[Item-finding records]
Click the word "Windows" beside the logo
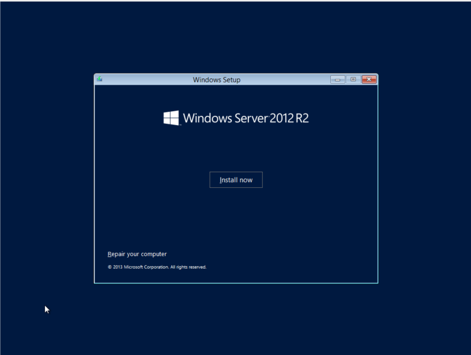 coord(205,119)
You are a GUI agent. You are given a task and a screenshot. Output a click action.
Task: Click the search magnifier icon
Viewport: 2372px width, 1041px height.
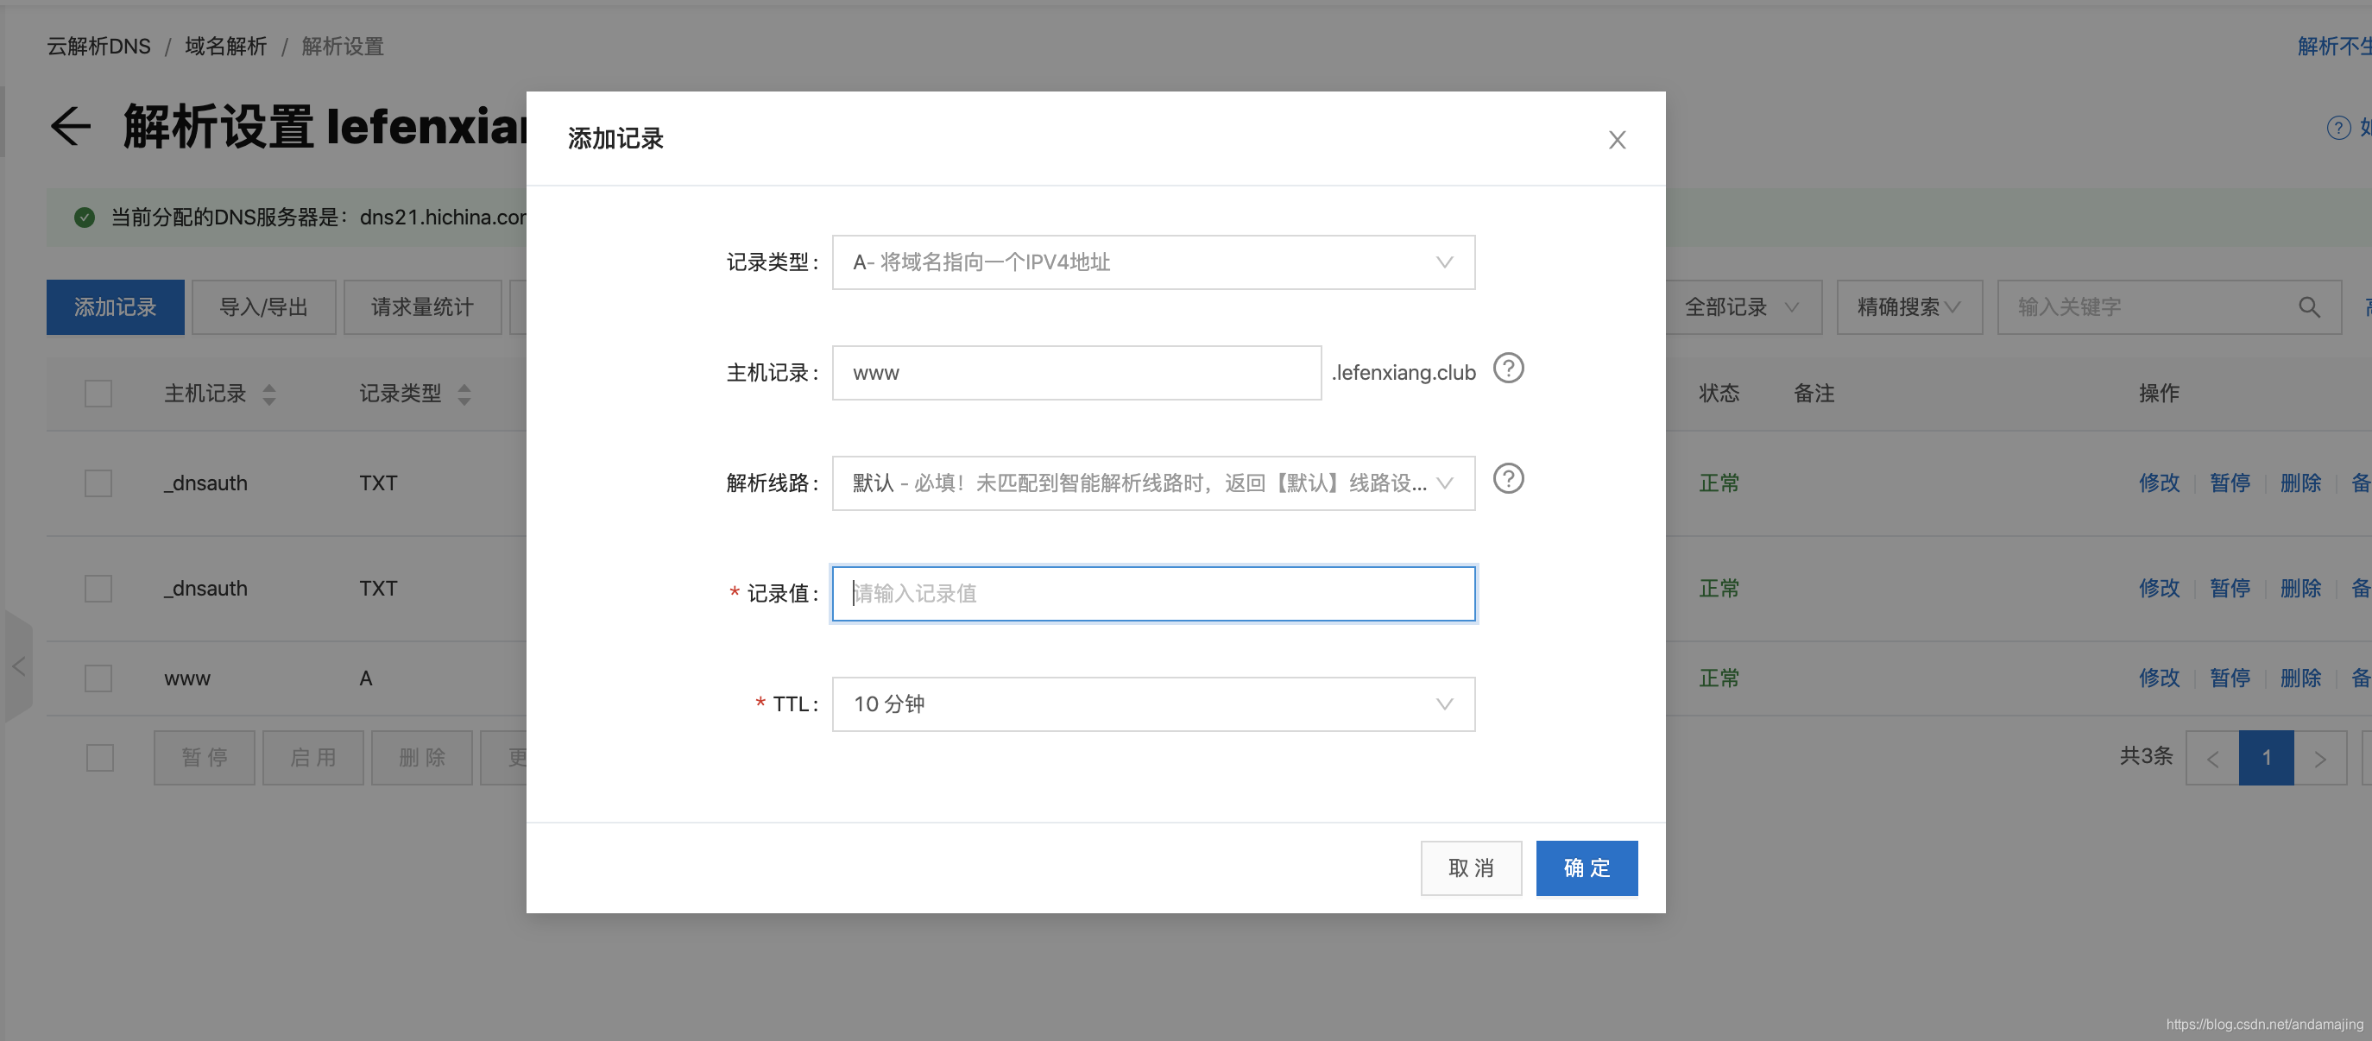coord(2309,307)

Set problem.
Reproduce all of the records above line for line, without any pictures.

Response to this exercise.
Click the word "Windows" beside the logo
 coord(205,119)
You are a GUI agent. You are given a task and a screenshot. Output a click action.
Task: Click the search magnifier icon
Viewport: 2372px width, 1041px height.
coord(2309,307)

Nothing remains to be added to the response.